The film, roughly divided into three parts, shows the family coming together to celebrate the birth of a new member. Years later when they meet again during Chhath Puja, the children are now teenagers, and the brothers have drifted apart, while the house has seen wear and tear. In the final segment, the house remains desolate, almost abandoned, rarely visited by the family, who are busy with their lives. “Initially, it was difficult to make the team understand what kind of a film I was making. It didn’t want it to have a typical narrative. I was inspired by Amit Chaudhuri’s writing, especially his first novel A Strange and Sublime Address, the way it has these little moments. In 2018, I heard Chaudhuri and filmmaker Gurvinder Singh speak during a symposium called ‘Against Storytelling’ where the latter talked about cinema being a visual experience,” says Mishra. The film was shot in four schedules, spanning eight months, from June 2018 to January 2019.
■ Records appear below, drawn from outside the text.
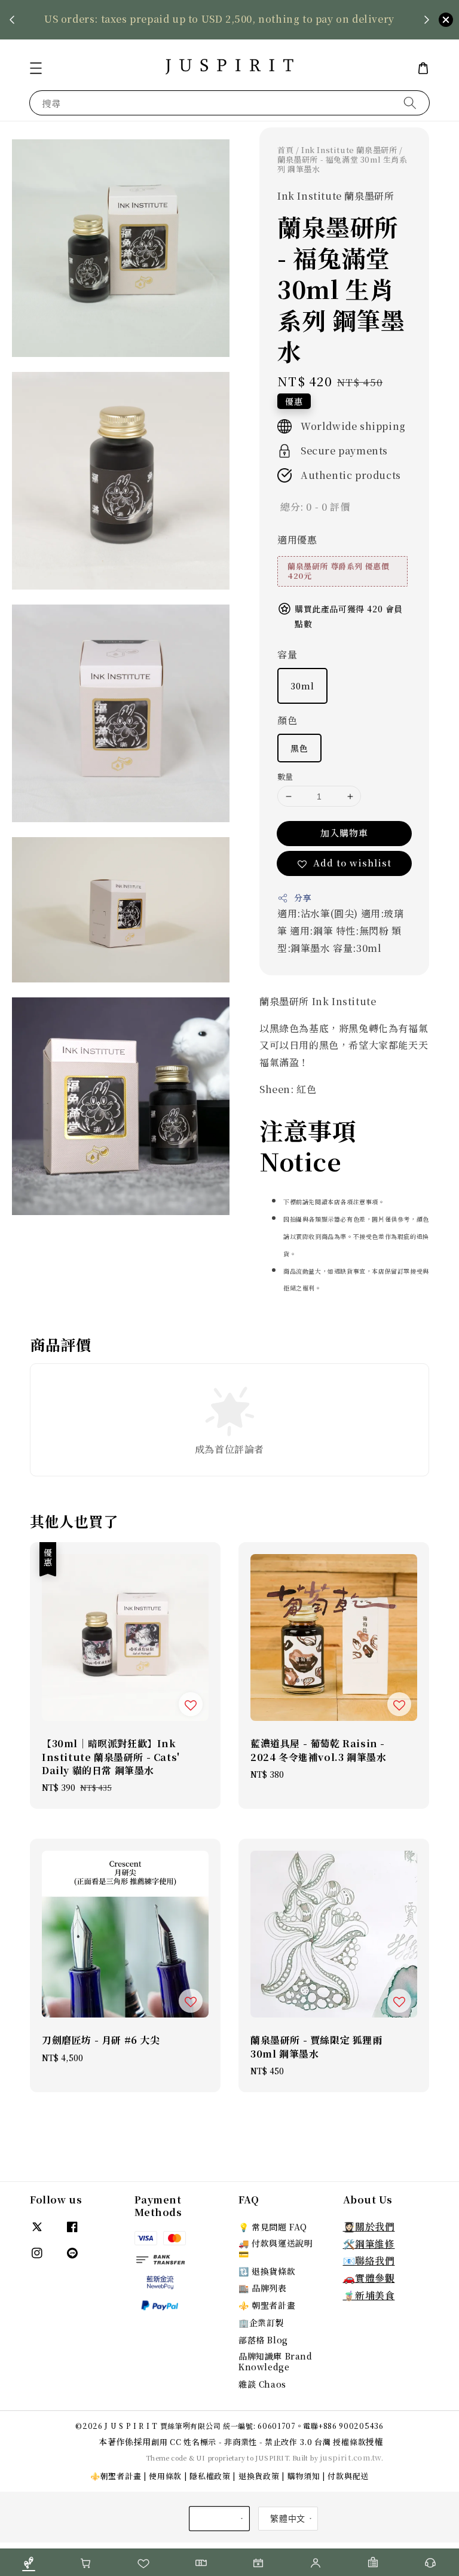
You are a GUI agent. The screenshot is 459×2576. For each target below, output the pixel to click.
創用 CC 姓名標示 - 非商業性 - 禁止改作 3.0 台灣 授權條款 (258, 2441)
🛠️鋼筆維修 (369, 2244)
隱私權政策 (210, 2476)
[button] (36, 68)
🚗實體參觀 (369, 2278)
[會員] (315, 2562)
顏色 (287, 720)
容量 (287, 654)
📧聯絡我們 (369, 2260)
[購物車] (86, 2562)
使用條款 (165, 2476)
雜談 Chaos (262, 2384)
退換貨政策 (259, 2476)
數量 (285, 776)
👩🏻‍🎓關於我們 (369, 2226)
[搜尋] (410, 102)
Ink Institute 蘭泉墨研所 (349, 149)
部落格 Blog (263, 2340)
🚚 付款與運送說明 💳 (275, 2248)
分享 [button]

Yet, as expected, not everything went as planned. “I had written the film’s first part, complete with dialogues and scenes, on paper. During the shoot, I realised some scenes were not working and we had to let go of those. Most of the members of my cast were non-actors and they didn’t sound natural delivering the lines that were written for them. So, we started improvising,” says Mishra.
Family photographs played a significant role in Gamak Ghar’s pre-production process. They served as references for the look and feel of the film, its costumes and props. “There were some photos, which I really loved which I have recreated in the film. For instance, there’s this beautiful photo of my mother, my bua and two cousins. They are helping each other with saris,” says Mishra.
Initially¸ Mishra’s plan was to shoot the film’s last scene when the house is being broken down for real. As they began shooting, the house became more important than the film. “The house came alive for me. I discovered so many things about my late grandfather Kedar Nath Mishra, who was a well-known writer. Even though we have shown the house being broken down, we only took out some tiles. The very next day, we fixed that and got the house repaired. While shooting the last scene, I found myself being very protective about the house and didn’t want it to be damaged in any way,” says Misra.
The family has now dropped the plan of demolishing the ancestral house. The caretaker Nathuni, who has been with the family almost as long as the house has existed, continues to live there. Mishra stops there for some time whenever he is passing by. The house and the many memories associated with it are now captured in a 90-minute feature forever.